NASA released new images of the dwarf planet Ceres Tuesday.
The photos were taken from the Dawn spacecraft between December 19 and 23, 2015 from an altitude of 240 miles (385 kilometers). It is the closest the Dawn has gotten to Ceres.
Some of the photos show Kupalo Crater with bright material on its rim and walls. NASA thinks the bright area could be salts. There are also bright spots seen on the Occator Crater. Researchers will try to determine if the material on the craters is related.
Kupalo is 16 miles across (26 kilometers) and is named for “the Slavic god of vegetation and harvest.”

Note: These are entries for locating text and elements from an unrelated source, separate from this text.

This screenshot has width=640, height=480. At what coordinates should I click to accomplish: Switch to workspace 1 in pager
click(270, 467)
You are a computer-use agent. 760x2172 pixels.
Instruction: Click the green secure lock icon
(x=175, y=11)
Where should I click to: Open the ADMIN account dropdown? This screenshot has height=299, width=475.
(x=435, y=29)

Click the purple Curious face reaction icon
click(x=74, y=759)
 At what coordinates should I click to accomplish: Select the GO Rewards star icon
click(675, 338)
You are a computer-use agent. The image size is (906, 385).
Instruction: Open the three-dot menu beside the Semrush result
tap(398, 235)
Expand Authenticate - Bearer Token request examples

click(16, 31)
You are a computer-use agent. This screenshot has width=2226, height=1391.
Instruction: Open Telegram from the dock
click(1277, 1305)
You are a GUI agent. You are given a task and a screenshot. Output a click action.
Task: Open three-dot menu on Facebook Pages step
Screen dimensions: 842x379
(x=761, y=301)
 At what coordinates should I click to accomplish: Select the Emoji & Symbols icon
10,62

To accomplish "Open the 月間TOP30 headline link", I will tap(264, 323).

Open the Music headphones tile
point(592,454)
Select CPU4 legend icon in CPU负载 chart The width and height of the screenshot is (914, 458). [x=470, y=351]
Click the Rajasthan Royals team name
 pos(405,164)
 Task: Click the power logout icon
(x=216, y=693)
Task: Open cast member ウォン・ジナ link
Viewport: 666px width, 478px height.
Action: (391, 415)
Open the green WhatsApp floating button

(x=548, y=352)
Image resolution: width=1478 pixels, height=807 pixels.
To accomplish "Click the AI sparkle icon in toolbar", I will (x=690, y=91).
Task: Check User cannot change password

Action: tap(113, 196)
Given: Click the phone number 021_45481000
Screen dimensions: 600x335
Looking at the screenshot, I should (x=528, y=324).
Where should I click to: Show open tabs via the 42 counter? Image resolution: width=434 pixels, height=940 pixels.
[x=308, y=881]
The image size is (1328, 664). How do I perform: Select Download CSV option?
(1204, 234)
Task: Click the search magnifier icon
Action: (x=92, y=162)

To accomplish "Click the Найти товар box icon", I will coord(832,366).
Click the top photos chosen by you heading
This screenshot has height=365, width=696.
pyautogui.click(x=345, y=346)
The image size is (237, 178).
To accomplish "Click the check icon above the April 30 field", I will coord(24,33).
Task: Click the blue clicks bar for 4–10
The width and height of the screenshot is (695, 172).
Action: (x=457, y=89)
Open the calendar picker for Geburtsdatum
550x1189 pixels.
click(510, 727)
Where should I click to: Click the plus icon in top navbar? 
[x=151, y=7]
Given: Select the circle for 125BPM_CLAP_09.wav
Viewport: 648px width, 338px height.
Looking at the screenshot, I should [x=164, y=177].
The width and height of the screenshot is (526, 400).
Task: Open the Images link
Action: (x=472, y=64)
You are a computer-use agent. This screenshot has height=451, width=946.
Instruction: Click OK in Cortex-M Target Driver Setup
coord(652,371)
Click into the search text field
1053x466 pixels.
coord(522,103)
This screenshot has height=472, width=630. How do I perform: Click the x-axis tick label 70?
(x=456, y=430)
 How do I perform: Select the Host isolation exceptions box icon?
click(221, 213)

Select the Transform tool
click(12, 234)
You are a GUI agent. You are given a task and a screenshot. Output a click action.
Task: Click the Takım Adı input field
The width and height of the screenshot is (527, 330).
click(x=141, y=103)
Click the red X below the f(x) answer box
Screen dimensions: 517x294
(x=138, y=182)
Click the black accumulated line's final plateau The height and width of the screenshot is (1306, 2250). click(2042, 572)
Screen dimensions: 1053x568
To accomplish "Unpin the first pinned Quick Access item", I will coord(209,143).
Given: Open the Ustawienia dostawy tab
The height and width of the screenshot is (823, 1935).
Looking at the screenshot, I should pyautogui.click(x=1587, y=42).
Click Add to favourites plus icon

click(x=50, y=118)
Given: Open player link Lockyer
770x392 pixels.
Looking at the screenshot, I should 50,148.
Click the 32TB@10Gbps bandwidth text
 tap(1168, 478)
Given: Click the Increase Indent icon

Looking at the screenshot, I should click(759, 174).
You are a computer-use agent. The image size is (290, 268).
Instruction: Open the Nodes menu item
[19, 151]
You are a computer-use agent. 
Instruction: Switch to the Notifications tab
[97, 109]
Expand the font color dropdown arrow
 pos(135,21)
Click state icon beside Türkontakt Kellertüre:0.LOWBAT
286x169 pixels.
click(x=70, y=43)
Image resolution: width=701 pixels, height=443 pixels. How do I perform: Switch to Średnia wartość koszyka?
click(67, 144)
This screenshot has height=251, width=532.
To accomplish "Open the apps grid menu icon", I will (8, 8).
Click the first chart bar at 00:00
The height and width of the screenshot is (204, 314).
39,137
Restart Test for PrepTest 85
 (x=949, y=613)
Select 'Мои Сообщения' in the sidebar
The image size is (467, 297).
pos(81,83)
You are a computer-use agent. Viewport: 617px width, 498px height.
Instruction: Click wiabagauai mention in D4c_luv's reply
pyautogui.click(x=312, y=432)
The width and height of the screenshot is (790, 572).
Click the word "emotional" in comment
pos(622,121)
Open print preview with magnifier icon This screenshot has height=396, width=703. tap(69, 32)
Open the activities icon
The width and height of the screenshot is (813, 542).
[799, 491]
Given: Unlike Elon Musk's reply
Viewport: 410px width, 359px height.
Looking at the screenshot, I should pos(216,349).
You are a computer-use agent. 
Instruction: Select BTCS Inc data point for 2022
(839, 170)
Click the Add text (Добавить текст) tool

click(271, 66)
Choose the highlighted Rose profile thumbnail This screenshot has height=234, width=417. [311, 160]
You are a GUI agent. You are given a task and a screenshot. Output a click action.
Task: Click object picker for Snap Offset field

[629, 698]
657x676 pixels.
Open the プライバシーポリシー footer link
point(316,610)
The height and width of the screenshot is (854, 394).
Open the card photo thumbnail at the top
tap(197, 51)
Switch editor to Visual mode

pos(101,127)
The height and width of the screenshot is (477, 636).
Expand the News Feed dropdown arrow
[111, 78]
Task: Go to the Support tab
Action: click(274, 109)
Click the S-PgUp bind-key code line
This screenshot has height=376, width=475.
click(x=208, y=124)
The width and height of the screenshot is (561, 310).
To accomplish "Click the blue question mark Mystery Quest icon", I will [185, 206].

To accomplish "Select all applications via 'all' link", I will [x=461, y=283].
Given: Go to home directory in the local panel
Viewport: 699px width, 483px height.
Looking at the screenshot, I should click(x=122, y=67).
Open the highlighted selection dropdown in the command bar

This image from NASA’s Dawn spacecraft shows Kupalo Crater, one of the youngest craters on Ceres. The crater has bright material exposed on its rim and walls, which could be salts. Its flat floor likely formed from impact melt and debris. Credits: NASA/JPL-Caltech/UCLA/MPS/DLR/IDA
NASA says, “Dawn’s low vantage point also captured the dense network of fractures on the floor of 78-mile-wide (126-kilometer-wide) Dantu Crater. One of the youngest large craters on Earth’s moon, called Tycho, has similar fractures. This cracking may have resulted from the cooling of impact melt, or when the crater floor was uplifted after the crater formed.”
Dawn will remain at an altitude of 240 miles for the rest of its prime mission which is slated for June 30, 2106. It is the first mission to visit a dwarf planet. It arrived at Ceres on March 6, 2015. Dawn was launched from Cape Canaveral on September 27, 2007 at 7:34 a.m. EDT.
This image from NASA’s Dawn spacecraft shows part of Messor Crater (25 miles or 40 kilometers, wide), located at northern mid-latitudes on Ceres. The scene shows an older crater in which a large lobe-shaped flow partly covers the northern (top) part of the crater floor. The flow is a mass of material ejected when a younger crater formed just north of the rim. Credits: NASA/JPL-Caltech/UCLA/MPS/DLR/IDA
The fractured floor of Dantu Crater on Ceres is seen in this image from NASA’s Dawn spacecraft. Similar fractures are seen in Tycho, one of the youngest large craters on Earth’s moon. This cracking may have resulted from the cooling of impact melt, or when the crater floor was uplifted after the crater formed. Credits: NASA/JPL-Caltech/UCLA/MPS/DLR/IDA
NASA’s Dawn spacecraft viewed this Cerean crater, which is covered in ridges and steep slopes, called scarps on Dec. 23, 2015. These features likely resulted when the crater partly collapsed during its formation. The curvilinear nature of the scarps resembles those on the floor of Rheasilvia, the giant impact crater on Vesta, which Dawn orbited from 2011 to 2012. Credits: NASA/JPL-Caltech/UCLA/MPS/DLR/IDA
Story compiled with information from NASA.